## Exercise description
Your answer should be every line of the entries that has the string "computer" in it.

Collected data:
++++++++++
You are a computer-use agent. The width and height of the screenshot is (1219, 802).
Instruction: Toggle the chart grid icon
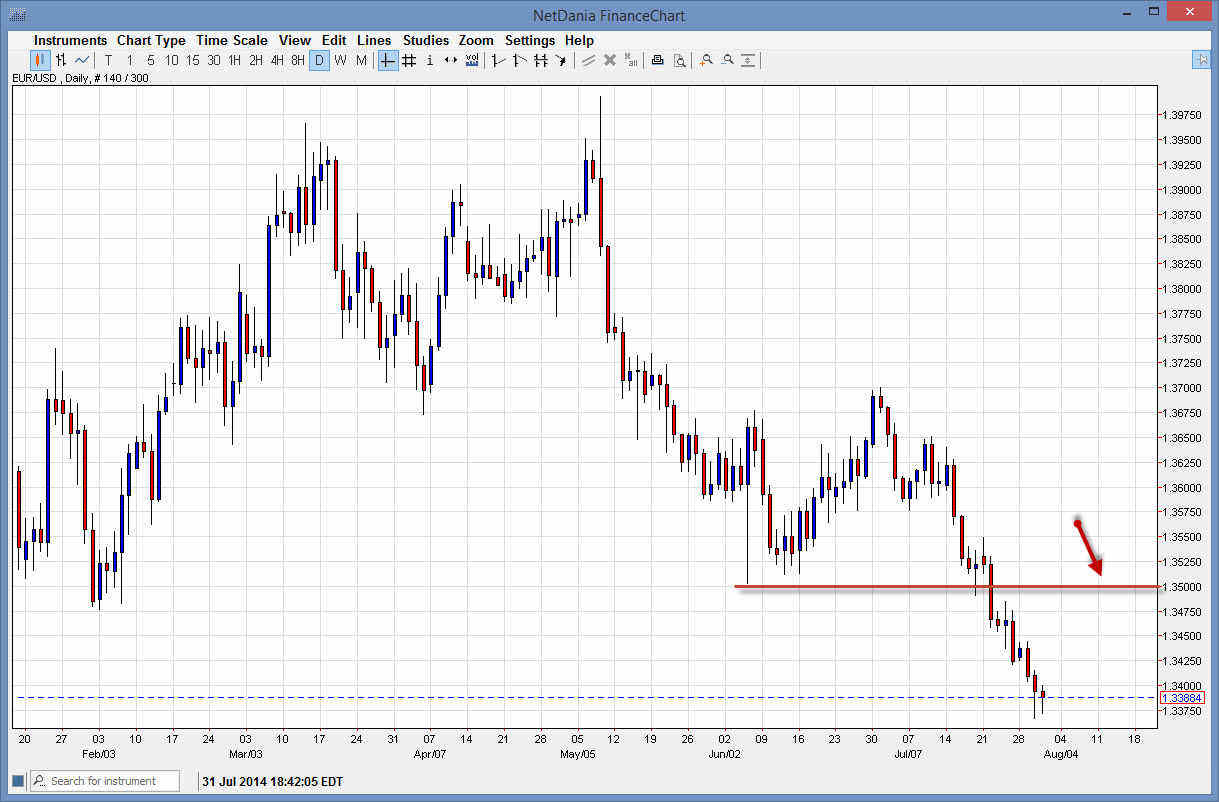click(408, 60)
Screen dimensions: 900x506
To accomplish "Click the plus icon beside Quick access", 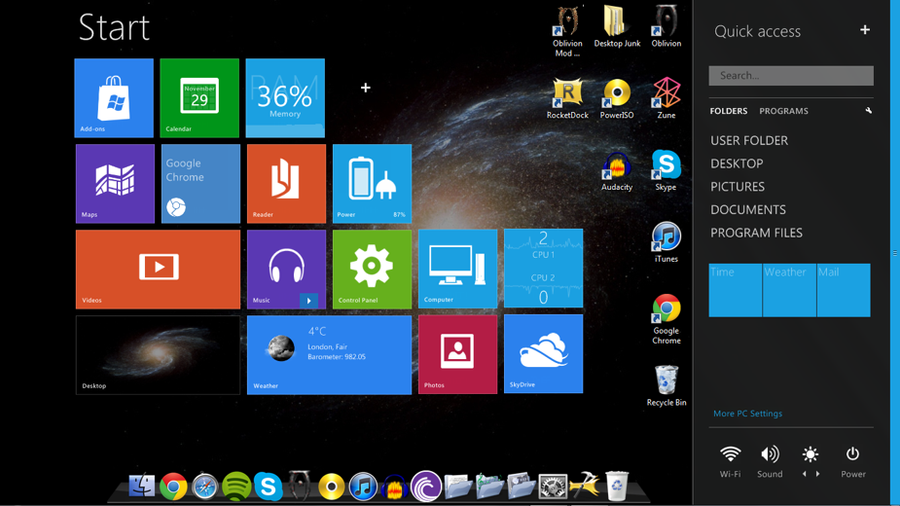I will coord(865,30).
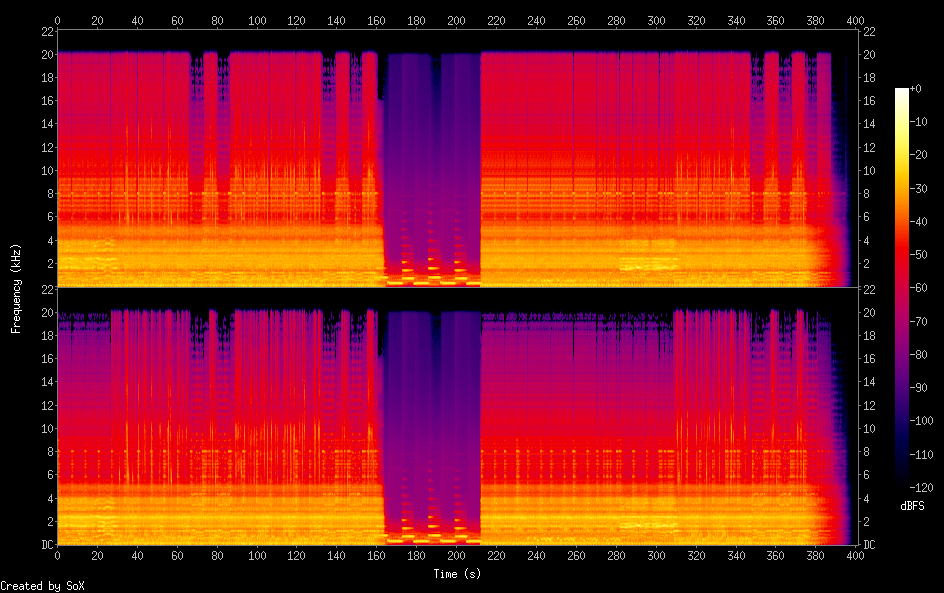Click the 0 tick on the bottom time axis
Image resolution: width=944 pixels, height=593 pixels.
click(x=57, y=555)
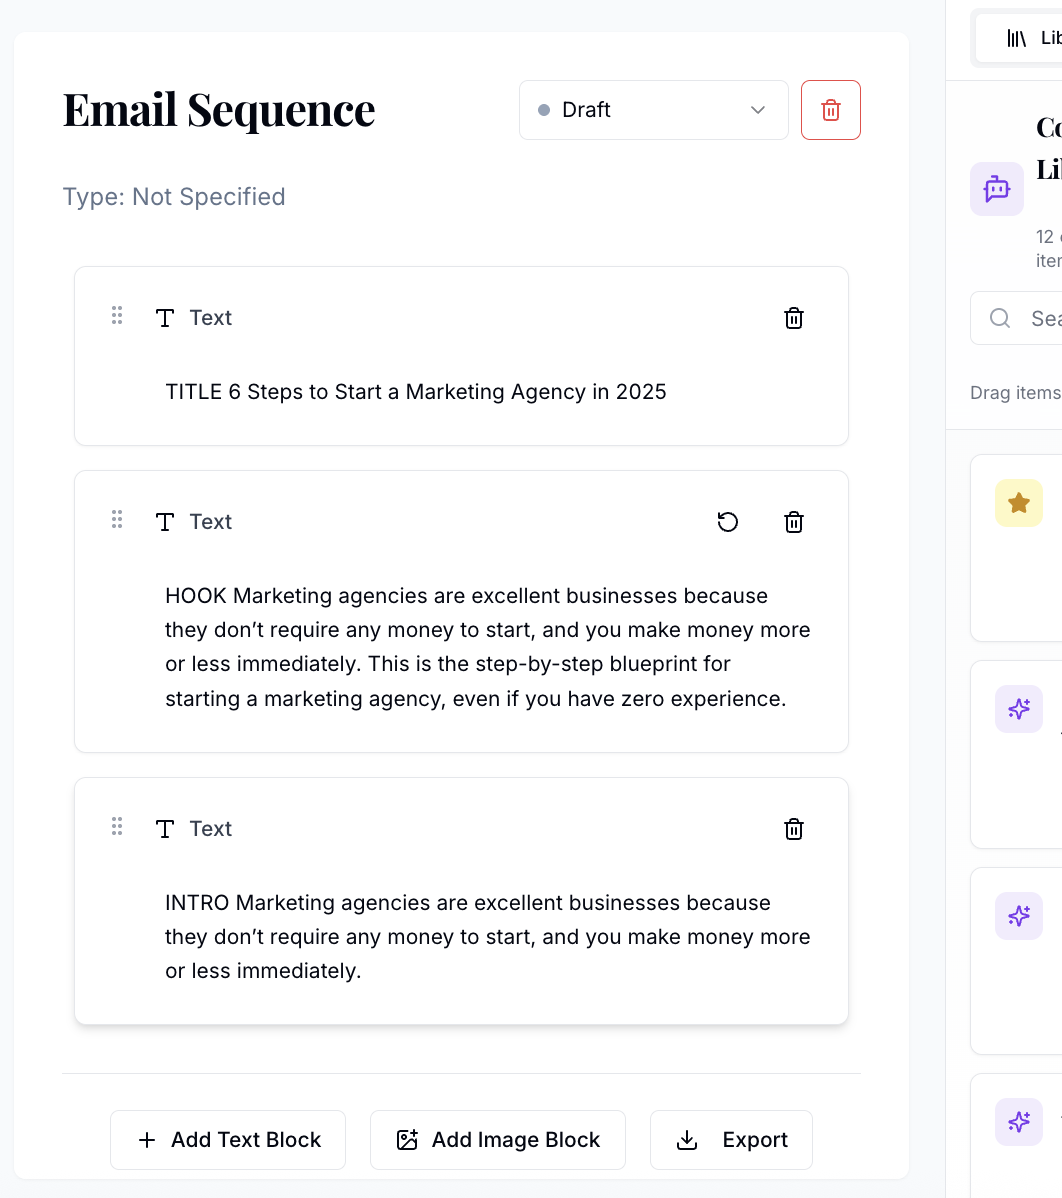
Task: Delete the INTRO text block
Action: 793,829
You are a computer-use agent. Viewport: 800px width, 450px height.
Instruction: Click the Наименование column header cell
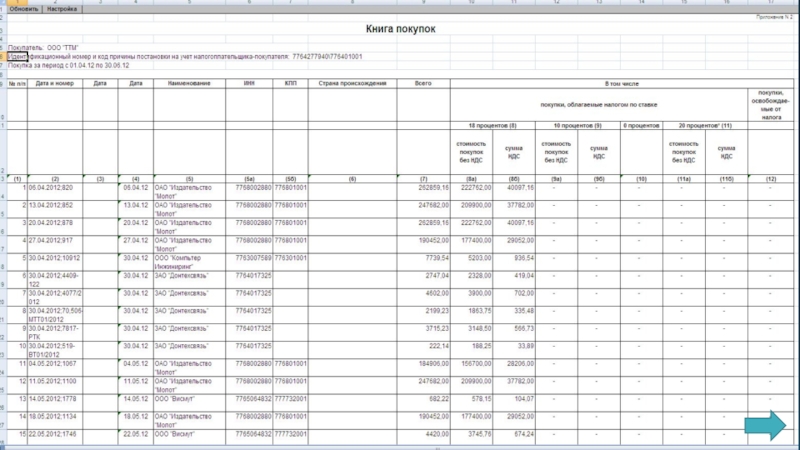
++++++++++
## Result of the task
You are a computer-use agent. The width and height of the screenshot is (1219, 802).
You are a computer-use agent. Viewport: 800px width, 450px height.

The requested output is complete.